Inoltre, se i richiedenti non dovessero essere soddisfatti delle eventuali modifiche apportate dalla Cassazione, potrebbero ricorrere alla Corte Costituzionale che prima del prossimo autunno non riuscirebbe a formulare un giudizio. La conseguenza sarebbe di veder slittare inevitabilmente la data del referendum di molti mesi, addirittura nel 2017. Il che vorrebbe dire prolungare, che è quello che in realtà molti auspicano, questa legislatura fino alla sua scadenza naturale del 2018.
Il nodo Italicum
Anche perché, senza il via libera definitivo alla riforma costituzionale, quindi in caso di vittoria dei “no” (questo è in sostanza lo spauracchio che le altre forze politiche e la minoranza Pd agitano di fronte a Matteo Renzi) salterebbe anche l'Italicum. È impensabile, infatti, che si possa votare con una legge alla Camera e con un'altra al Senato (Senato che diventerebbe invece una Camera di secondo livello, quindi votata indirettamente, in caso di via libera alla legge Boschi).
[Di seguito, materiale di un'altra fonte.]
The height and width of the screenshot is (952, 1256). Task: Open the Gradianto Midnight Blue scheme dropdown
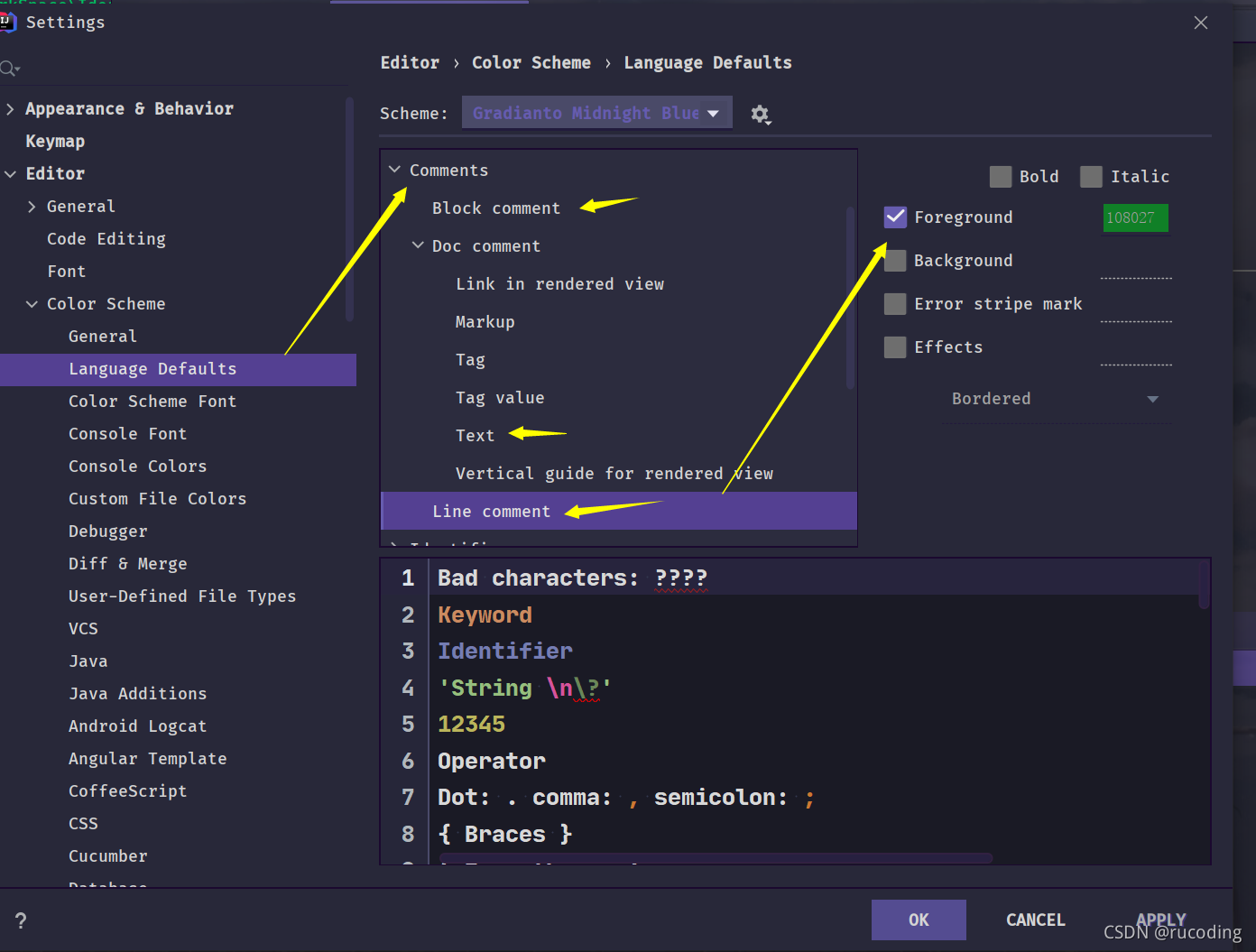(x=596, y=113)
Ecco perché referendum costituzionale e legge elettorale restano indissolubilmente legati. La maggioranza Pd vorrebbe rimandare eventuali modifiche all'Italicum a dopo il referendum. Tutti gli altri invece condizionano il loro via libera al referendum a quello di Renzi alle modifiche dell'Italicum. Le chiede Forza Italia, il Nuovo Centrodestra di Angelino Alfano, la minoranza Pd e Sinistra italiana. Gli unici che non chiedono di cambiare la legge elettorale, ma di abolirla tout court, sono gli esponenti del M5s, ossia coloro che, alla luce dei risultati delle scorse amministrative, ne sarebbero i maggior beneficiari.
Il sondaggio Demos: perché calano i "sì"
Sulla scelta del premier a questo punto potrebbero però influire anche gli ultimi sondaggi sul referendum costituzionale. L'ultimo effettuato da Ilvo Diamanti per Demos attesta i “sì” al 37% e i “no” al 30%. La distanza tra i due fronti si sta riducendo e i sì, da febbraio, hanno perso la bellezza di 13 punti mentre il divario si è ridotto da 26 a 7 punti. Il 33% è ancora indeciso ma sembra comunque intenzionato ad andare a votare. Ma quali sono le ragioni dell'erosione del bacino dei favorevoli? Soprattutto nelle ultime settimane ha inciso un fattore psicologico che riguarda la scoperta della vulnerabilità di Matteo Renzi, reduce da una pesante sconfitta elettorale alle amministrative, che ha ridato fiato e vigore ai suoi oppositori. Matteo Renzi aveva deciso di legare il proprio destino politico all'esito referendario, “se vincono i no, mi dimetto”, per trovare una legittimazione alla sua permanenza al Palazzo Chigi dove si trova dal febbraio del 2014, senza essere passato attraverso le elezioni, proprio per portare in porto quelle riforme che erano alla base del mandato assegnatogli dall'ex capo dello Stato Giorgio Napolitano. Una scelta coerente che però ha finito per politicizzare una battaglia, quella referendaria, che si è attratta nemici più suoi che delle riforme stesse.